### Stated task
Output every one of the following items verbatim, line for line.

### Provided records
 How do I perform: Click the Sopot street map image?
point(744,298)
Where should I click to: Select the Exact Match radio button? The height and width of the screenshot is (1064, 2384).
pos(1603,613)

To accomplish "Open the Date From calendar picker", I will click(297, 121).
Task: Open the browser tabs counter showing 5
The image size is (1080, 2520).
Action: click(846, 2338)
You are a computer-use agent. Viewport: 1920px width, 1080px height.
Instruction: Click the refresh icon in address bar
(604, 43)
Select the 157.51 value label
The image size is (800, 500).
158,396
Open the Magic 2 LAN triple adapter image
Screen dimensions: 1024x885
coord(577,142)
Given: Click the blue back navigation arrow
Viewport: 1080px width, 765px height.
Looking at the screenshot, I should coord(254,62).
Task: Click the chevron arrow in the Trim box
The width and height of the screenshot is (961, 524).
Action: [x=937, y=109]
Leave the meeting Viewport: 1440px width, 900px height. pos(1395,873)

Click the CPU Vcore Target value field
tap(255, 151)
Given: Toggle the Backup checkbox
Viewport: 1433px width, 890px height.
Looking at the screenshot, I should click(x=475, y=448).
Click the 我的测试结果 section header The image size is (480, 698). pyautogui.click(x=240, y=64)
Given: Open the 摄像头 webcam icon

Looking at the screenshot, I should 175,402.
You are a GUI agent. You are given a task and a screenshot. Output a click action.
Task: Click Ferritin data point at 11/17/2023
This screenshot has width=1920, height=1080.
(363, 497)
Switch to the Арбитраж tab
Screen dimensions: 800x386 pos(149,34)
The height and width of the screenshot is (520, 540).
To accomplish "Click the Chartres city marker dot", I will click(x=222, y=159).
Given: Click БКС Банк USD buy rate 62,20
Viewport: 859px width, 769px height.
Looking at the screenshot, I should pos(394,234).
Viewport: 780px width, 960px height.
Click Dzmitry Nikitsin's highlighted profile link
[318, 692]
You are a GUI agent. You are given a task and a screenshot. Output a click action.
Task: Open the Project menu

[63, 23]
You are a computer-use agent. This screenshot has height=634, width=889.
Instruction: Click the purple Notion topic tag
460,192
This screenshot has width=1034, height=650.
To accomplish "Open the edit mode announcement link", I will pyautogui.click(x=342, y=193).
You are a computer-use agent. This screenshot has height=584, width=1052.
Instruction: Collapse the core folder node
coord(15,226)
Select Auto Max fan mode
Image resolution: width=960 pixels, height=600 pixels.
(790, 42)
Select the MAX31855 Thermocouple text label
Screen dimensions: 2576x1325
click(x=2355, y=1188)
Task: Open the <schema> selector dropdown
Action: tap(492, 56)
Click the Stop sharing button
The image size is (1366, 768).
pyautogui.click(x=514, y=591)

### Written solution
 How do I perform: Click the Sopot street map image?
point(744,298)
Where should I click to: Select the Exact Match radio button? The height and width of the screenshot is (1064, 2384).
pos(1603,613)

To accomplish "Open the Date From calendar picker", I will click(297, 121).
Task: Open the browser tabs counter showing 5
The image size is (1080, 2520).
Action: click(846, 2338)
You are a computer-use agent. Viewport: 1920px width, 1080px height.
Instruction: Click the refresh icon in address bar
(604, 43)
Select the 157.51 value label
The image size is (800, 500).
158,396
Open the Magic 2 LAN triple adapter image
Screen dimensions: 1024x885
coord(577,142)
Given: Click the blue back navigation arrow
Viewport: 1080px width, 765px height.
Looking at the screenshot, I should coord(254,62).
Task: Click the chevron arrow in the Trim box
The width and height of the screenshot is (961, 524).
Action: [x=937, y=109]
Leave the meeting Viewport: 1440px width, 900px height. pos(1395,873)

Click the CPU Vcore Target value field
tap(255, 151)
Given: Toggle the Backup checkbox
Viewport: 1433px width, 890px height.
Looking at the screenshot, I should click(x=475, y=448).
Click the 我的测试结果 section header The image size is (480, 698). pyautogui.click(x=240, y=64)
Given: Open the 摄像头 webcam icon

Looking at the screenshot, I should 175,402.
You are a GUI agent. You are given a task and a screenshot. Output a click action.
Task: Click Ferritin data point at 11/17/2023
This screenshot has width=1920, height=1080.
(363, 497)
Switch to the Арбитраж tab
Screen dimensions: 800x386 pos(149,34)
The height and width of the screenshot is (520, 540).
To accomplish "Click the Chartres city marker dot", I will click(x=222, y=159).
Given: Click БКС Банк USD buy rate 62,20
Viewport: 859px width, 769px height.
Looking at the screenshot, I should pos(394,234).
Viewport: 780px width, 960px height.
Click Dzmitry Nikitsin's highlighted profile link
[318, 692]
You are a GUI agent. You are given a task and a screenshot. Output a click action.
Task: Open the Project menu

[63, 23]
You are a computer-use agent. This screenshot has height=634, width=889.
Instruction: Click the purple Notion topic tag
460,192
This screenshot has width=1034, height=650.
To accomplish "Open the edit mode announcement link", I will pyautogui.click(x=342, y=193).
You are a computer-use agent. This screenshot has height=584, width=1052.
Instruction: Collapse the core folder node
coord(15,226)
Select Auto Max fan mode
Image resolution: width=960 pixels, height=600 pixels.
(790, 42)
Select the MAX31855 Thermocouple text label
Screen dimensions: 2576x1325
click(x=2355, y=1188)
Task: Open the <schema> selector dropdown
Action: tap(492, 56)
Click the Stop sharing button
The image size is (1366, 768).
pyautogui.click(x=514, y=591)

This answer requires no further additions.